Trafficking macrophage migration using reporter gene imaging with human sodium iodide symporter in animal models of inflammation.

UNLABELLED

The aim of this study was to investigate the feasibility of nuclear molecular imaging using the human sodium iodide symporter (hNIS) as a reporter gene to monitor macrophage migration toward the inflammatory foci.

METHODS

A stable macrophage cell line coexpressing hNIS and green fluorescent protein (GFP) genes (RAW264.7/hNIS-GFP and R(NIS) cell) was established from an immortalized macrophage cell line (RAW264.7 cells). (125)I uptake was determined (for hNIS protein functional activity), and flow cytometry analysis (to examine GFP gene expression), a cell proliferation assay, a cytokine assay, and a phagocytic activity assay were performed. (99m)Tc-pertechnetate images were acquired at 1 d after subcutaneous inoculation of R(NIS) cells in nude mice.
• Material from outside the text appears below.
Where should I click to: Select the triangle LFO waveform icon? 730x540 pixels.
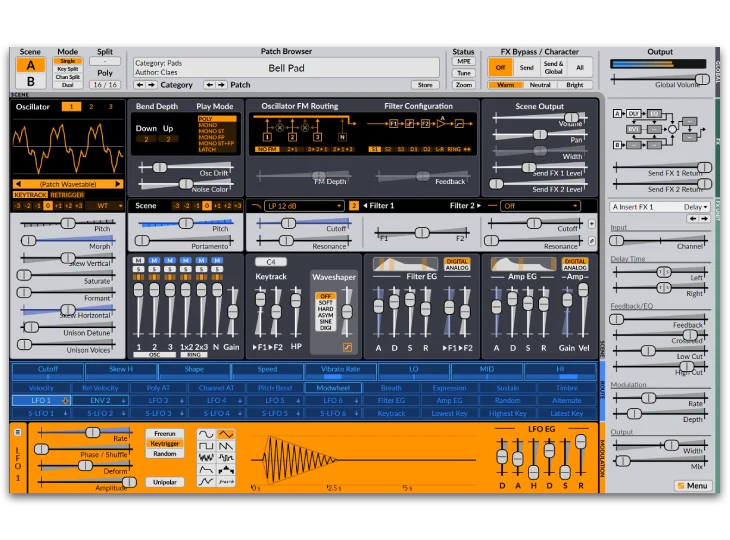pos(227,436)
Chemical inflammation was induced for in vivo imaging in the thigh of nude mice by turpentine oil injection. Small-animal PET with (18)F-FDG and (124)I was performed with an intravenous administration of RAW264.7 or R(NIS) cells in inflammation-induced animals.

RESULTS

The expression of hNIS and GFP genes was confirmed in R(NIS) cells by flow cytometry and immunofluorescent staining. (125)I uptake was about 67 times higher in R(NIS) cells than in RAW264.7 cells. No significant difference was observed in cell proliferation, cytokine production, and phagocytic activity between RAW264.7 and R(NIS) cells. (99m)Tc-pertechnetate imaging revealed increased tracer uptake at the inoculation site. PET with (124)I demonstrated a donut-shaped uptake, correlating with uptake shown by the (18)F-FDG PET images, at the inflammation site of mice administered R(NIS) cells. (124)I uptake (percentage injected dose per gram) was about 2.12 times higher at the inflammation site in the R(NIS) mice than in RAW264.7 mice. By immunohistochemistry, the migration of macrophages was further confirmed by positive staining for GFP and hNIS at the inflammation site of R(NIS) mice.

CONCLUSION

These data support the feasibility of hNIS reporter gene imaging to monitor the macrophage migration toward an inflammatory lesion. Macrophages expressing hNIS may provide a new strategy to investigate the cellular behavior seen with inflammatory response in a preclinical model.